Für die österreichische Rapperin Nike101 stellt Rap vor allem ein Stilmittel dar, um Widerstand zu leisten und sich selbst so frei ausdrücken zu können, wie sie möchte – ganz ohne darauf hören zu müssen, was andere davon halten. Lange Zeit hat sie sich nicht getraut, selbst an das Mikrofon zu treten. Erst als Künstlerinnen wie Juju oder Antifuchs ihr verdeutlichten, dass Frauen ebenso ihren Platz in der Rap-Welt verdient haben, findet Nike101 den Mut und startet eine Karriere, die vor Selbstbewusstsein nur so strotzt.
Im Interview mit FM4 Soundpark erklärt Nike101, dass ihre Kindheit besonders durch Kontroversen geprägt war: In wohlhabenden Umgebungen gilt sie als ‚asozial‘, in anderen Freundeskreisen bezeichnet man sie als ‚Bonzin‘. Während sie im Jugendalter ihren Platz in der Gesellschaft sucht, entwickelt sie eine Vorliebe für russischen, englischen und deutschen Rap.

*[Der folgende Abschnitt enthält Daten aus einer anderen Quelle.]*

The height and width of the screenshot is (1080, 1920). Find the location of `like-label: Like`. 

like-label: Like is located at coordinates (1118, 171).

Neben ihrem Interesse für Battlerap-Formate wie das VBT und JBB knüpft sie auch außerhalb des Internets erste Kontakte in der österreichischen HipHop-Szene, selbst zu rappen, kommt damals aber noch nicht in Frage. Erst mit 18 Jahren ist Nike101 mutig genug, selbst zum Mikrofon zu greifen. Dass das öffentliche Sprechen zu ihren Stärken gehört, beweist sie regelmäßig als Moderatorin beim Satire-Kanal Thug Life Austria. Trotz ihrer Liebe für die Sache an sich braucht es einige Zeit, bis aus den eher spaßigen Rap-Versuchen der Glaube an eine ernstzunehmende Karriere als Rapperin wird.

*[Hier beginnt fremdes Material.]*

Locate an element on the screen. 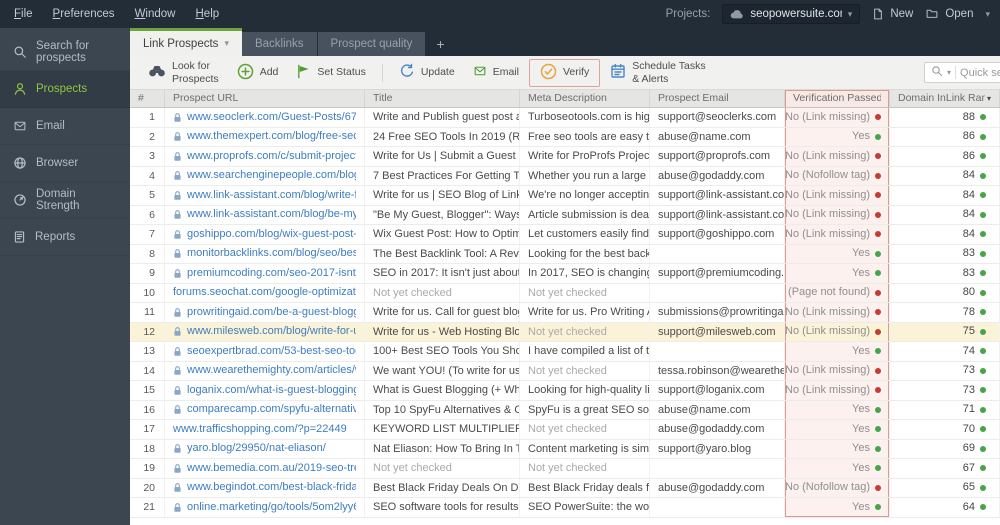 The width and height of the screenshot is (1000, 525). set-status-button: Set Status is located at coordinates (330, 73).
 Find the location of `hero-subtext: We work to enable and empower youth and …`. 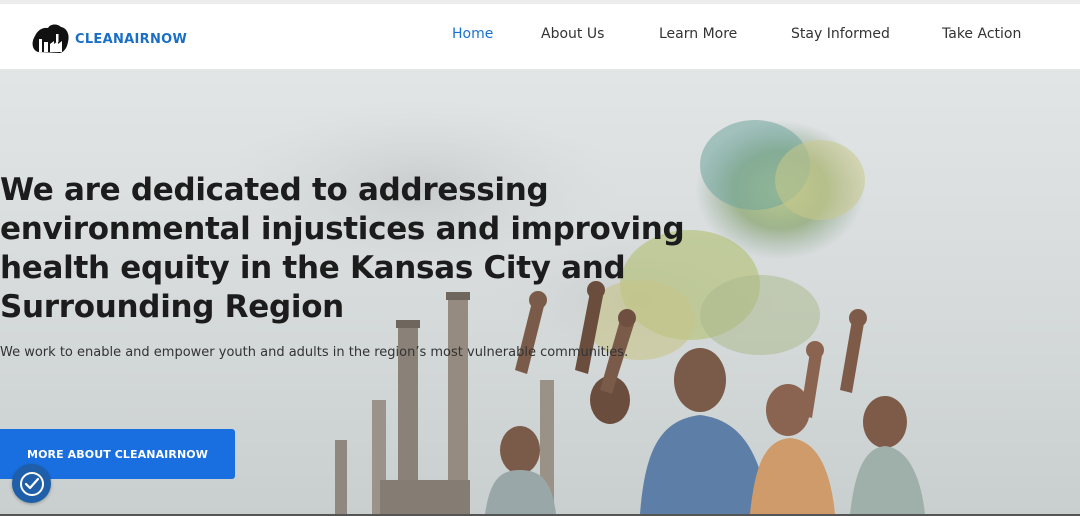

hero-subtext: We work to enable and empower youth and … is located at coordinates (314, 352).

Der YouTube-Account von Nike101 wird am 30. Januar 2020 erstellt, nur drei Tage später erscheint dort mit „PLATZ EIN“ feat. HoneyC. ihre erste Single. Auf dem Trap-Instrumental mit dominanten Snares präsentiert Nike101 sich als unabhängige, starke Persönlichkeit, vor der sich die Rap-Welt besser in Acht nehmen sollte – nicht nur trotz, sondern vielleicht gerade wegen ihres Geschlechts.
Schon immer sagte Mama
– Lyrics „PLATZ EIN“
Nike, du wirst mal ein Star
Und wenn dich jemand schlägt, dann schlag zurück
Und das viel härter, ja?
Jetzt sind die Mädchen in der Stadt
Und wir nehmen deinen Platz ein“
Ob auf tanzbaren Sounds oder modernen (T)rap-Instrumentals: Auch ihre folgenden Veröffentlichungen inszenieren Nike101 als unaufhaltsame Newcomerin, die sich den Mund nicht von Männern oder irgendwelchen Erwartungshaltungen der Szene verbieten lässt. Unterstützt wird sie bei all dem vom Wiener Plattenlabel FuturesFuture, das in der Vergangenheit auch schon mit Künstlerinnen wie Gazal und Sookee arbeitete. So birgt das Label für Nike101 nicht nur Unterstützung, sondern auch Kontakte: Erst im Oktober 2022 erscheint ein Featurepart von Nike auf dem neusten Album von Gazal und auch sonst scheint eine große Liebe für Zusammenarbeiten vorhanden zu sein. Immer wieder kollaboriert Nike101 mit anderen Künstlerinnen, beispielsweise Mary404 oder Dinka Maximus, und sorgt damit für einen künstlerischen Austausch, der nicht nur ihre eigenen Songs, sondern auch die Releases der Branche-Kolleginnen bereichert.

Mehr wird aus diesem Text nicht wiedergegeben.